Ludovic : «Le véritable problème, c’est le machisme et la peur de l’altérité…»
«Diriez-vous que l’islam est contraire à l’homosexualité ?» À cette question dans une interview postée sur Libération.fr, Ludovic Mohamed Zahed répond : «L’islam n’a pas d’adresse ; l’islam n’a pas non plus de numéro de téléphone auquel il pourrait être joint. C’est des musulmans de France que dépend l’islam de France.
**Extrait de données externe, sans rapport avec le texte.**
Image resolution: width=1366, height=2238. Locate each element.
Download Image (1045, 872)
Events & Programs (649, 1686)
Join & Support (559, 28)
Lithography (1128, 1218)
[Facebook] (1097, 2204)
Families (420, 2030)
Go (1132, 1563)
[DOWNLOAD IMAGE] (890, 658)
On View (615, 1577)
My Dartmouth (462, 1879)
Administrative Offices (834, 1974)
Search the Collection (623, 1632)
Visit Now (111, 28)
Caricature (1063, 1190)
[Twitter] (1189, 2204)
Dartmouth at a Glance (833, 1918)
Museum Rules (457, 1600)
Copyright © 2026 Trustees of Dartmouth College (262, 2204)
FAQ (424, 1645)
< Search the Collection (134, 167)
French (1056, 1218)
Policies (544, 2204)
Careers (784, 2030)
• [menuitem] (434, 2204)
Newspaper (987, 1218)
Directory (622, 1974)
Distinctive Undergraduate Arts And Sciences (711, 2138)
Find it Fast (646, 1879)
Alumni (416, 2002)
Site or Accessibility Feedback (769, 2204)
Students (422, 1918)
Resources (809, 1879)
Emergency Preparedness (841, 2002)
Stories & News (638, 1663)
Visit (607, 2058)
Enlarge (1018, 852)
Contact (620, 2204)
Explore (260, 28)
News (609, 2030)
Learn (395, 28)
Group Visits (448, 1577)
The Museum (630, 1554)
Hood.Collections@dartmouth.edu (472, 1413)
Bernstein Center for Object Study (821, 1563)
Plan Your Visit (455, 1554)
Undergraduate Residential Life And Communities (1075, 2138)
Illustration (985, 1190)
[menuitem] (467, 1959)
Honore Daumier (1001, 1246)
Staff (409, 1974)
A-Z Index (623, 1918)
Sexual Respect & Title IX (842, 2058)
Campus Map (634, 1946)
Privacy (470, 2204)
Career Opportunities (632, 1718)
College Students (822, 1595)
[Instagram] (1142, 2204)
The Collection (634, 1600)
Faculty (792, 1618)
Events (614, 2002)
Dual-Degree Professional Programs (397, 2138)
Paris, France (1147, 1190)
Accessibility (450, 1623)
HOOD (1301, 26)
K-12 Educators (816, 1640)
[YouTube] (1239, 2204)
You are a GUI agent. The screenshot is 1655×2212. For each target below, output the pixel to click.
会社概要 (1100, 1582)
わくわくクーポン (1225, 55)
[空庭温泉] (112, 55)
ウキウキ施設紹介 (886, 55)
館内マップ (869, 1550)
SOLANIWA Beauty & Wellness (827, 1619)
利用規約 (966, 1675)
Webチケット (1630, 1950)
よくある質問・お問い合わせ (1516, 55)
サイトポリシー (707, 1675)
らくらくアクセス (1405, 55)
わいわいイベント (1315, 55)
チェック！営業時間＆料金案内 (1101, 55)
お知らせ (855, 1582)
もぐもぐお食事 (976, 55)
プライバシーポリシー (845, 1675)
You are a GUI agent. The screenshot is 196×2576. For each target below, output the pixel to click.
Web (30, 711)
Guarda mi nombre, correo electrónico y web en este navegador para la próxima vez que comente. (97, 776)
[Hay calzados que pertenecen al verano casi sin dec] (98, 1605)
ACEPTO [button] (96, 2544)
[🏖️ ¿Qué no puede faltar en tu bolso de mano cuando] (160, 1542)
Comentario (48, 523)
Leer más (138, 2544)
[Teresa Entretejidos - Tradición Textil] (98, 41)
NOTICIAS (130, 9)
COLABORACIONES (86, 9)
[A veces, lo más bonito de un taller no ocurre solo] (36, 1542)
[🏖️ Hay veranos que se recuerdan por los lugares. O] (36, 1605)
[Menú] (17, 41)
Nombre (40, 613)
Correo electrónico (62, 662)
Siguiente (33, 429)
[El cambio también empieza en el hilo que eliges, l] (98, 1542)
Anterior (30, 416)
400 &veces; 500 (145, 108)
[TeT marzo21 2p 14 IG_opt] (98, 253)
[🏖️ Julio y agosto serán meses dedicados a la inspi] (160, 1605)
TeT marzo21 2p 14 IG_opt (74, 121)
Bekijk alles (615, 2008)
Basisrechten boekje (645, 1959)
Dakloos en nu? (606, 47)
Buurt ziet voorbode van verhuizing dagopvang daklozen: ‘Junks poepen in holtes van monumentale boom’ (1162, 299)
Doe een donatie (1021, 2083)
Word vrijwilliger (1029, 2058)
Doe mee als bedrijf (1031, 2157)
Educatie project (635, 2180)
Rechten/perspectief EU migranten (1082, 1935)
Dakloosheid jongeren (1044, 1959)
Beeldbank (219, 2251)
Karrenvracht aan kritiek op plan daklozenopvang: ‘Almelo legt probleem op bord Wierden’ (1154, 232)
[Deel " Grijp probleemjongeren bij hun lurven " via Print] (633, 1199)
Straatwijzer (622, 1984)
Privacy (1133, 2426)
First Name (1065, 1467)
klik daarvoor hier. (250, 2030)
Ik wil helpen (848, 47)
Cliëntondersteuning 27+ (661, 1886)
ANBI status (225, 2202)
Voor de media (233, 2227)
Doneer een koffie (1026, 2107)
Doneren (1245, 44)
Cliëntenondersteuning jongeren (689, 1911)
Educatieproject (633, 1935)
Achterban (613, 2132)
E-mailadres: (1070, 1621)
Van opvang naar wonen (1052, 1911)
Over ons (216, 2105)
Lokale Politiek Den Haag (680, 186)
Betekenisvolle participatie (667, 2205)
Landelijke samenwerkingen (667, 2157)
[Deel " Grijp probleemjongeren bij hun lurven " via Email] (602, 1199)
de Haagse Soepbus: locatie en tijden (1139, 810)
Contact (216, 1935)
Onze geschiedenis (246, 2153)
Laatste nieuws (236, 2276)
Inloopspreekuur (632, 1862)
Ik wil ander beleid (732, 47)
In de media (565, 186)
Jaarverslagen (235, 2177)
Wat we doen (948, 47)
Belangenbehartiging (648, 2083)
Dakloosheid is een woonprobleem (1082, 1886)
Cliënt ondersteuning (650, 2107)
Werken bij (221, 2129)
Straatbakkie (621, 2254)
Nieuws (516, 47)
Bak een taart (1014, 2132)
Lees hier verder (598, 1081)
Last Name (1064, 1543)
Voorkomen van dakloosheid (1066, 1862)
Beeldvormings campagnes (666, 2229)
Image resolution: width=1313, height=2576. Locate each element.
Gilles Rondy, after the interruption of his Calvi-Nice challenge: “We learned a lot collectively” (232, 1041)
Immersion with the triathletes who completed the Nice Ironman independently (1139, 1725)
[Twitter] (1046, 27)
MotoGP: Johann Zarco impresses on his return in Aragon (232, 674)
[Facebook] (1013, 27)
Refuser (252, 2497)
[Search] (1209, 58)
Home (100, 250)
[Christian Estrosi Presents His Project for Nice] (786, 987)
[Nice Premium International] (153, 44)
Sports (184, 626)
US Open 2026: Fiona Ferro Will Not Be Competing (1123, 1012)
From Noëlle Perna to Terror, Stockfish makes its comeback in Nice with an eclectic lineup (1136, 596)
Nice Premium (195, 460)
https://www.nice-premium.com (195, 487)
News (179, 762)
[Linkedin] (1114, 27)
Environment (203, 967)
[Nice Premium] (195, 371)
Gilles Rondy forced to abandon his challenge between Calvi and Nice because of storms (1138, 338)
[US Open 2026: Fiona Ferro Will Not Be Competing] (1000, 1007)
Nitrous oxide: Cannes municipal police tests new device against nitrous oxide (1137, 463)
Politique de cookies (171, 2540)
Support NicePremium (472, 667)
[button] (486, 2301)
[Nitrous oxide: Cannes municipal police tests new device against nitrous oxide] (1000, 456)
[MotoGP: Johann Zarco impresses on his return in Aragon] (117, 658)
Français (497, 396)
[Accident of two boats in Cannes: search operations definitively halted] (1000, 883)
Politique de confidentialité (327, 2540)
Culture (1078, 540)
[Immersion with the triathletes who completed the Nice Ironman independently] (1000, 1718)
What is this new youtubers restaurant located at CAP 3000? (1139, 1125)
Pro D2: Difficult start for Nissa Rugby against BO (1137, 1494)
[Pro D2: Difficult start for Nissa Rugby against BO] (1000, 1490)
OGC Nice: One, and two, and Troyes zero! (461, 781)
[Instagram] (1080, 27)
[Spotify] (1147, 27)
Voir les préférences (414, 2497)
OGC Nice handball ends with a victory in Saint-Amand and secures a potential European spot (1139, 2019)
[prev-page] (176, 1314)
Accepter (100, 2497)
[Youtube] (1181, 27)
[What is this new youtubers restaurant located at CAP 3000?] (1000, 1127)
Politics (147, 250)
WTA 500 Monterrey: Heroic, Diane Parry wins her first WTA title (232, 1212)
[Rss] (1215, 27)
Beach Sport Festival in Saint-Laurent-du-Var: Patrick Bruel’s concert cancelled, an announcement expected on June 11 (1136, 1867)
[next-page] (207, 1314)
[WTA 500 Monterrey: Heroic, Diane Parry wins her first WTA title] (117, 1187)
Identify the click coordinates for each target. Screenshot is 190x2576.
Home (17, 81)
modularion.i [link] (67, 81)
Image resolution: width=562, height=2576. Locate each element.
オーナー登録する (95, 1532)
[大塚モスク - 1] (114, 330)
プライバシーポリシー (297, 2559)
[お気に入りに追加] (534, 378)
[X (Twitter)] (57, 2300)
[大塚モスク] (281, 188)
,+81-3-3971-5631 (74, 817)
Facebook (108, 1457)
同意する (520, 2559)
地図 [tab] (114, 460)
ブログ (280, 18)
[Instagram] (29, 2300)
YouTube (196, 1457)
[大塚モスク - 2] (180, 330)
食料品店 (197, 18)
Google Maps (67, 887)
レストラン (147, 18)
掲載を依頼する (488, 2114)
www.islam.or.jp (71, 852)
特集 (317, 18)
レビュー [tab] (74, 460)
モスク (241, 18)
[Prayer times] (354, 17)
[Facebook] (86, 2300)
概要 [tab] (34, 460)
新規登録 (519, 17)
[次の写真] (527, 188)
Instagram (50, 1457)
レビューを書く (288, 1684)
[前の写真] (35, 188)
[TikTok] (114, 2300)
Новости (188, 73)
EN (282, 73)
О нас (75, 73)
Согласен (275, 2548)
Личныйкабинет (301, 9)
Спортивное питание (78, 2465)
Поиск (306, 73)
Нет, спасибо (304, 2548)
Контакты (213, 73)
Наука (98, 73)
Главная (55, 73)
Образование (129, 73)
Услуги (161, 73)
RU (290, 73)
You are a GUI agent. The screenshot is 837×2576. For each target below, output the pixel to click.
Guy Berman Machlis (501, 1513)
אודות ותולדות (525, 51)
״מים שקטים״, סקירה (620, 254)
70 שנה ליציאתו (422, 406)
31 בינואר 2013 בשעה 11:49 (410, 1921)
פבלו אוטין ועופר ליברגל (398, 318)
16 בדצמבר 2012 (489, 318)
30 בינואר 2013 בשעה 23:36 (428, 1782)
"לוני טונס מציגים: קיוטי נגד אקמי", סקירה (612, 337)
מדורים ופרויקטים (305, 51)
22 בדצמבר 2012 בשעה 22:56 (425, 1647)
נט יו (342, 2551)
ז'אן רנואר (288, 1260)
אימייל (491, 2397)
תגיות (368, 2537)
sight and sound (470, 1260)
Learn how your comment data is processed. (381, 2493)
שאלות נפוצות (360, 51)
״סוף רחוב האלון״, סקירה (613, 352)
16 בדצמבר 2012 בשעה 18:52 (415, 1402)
C’est à nous qu’il appartient de suivre, véritablement, l’exemple inclusif d’un Prophète des musulmans qui interdisait formellement que l’on s’en prenne aux hommes efféminés de son époque.»
Ludovic ajoute que «le véritable problème, c’est le machisme et la peur de l’altérité, pas l’homosexualité qui fut presque toujours tolérée au sein d’un monde arabo-musulman dont la littérature fut à certaines époques ouvertement empreinte d’homoérotisme». Plus loin, dans cette même interview, le jeune homme souligne «qu’il est possible d’être homosexuel et musulman, et de construire une vie apaisée, même lorsque l’on subit des doubles discriminations telles que le racisme, l’islamophobie, l’homophobie ou encore la transphobie, nous pensons notamment aux jeunes issus d’une famille musulmane, qui ne doivent pas désespérer de se découvrir homosexuel à l’adolescence».
Une cérémonie pas comme les autres
Le mariage de Ludovic et Qiyaam reste un acte symbolique car l’islam et l’État français ne reconnaissent pas ce genre d’union. Mais les mariés, attachés à leur religion tout en étant pour le dialogue interreligieux, voulaient absolument vivre ce moment spécial. Entre chips, plats chauds sud-africains, crudités, dattes et autres pâtisseries du Maghreb, les petits plats avaient été mis dans les grands. C’est dans un décor à l’orientale, aux sons de musiques indiennes et autres films bollywoodiens qui étaient projetés, que Ludovic et Qiyaam s’étaient entourés de leurs proches et de leurs amis membres d’associations homosexuelles chrétiennes et juives. Des prières de plusieurs religions ont aussi été récitées à cette occasion.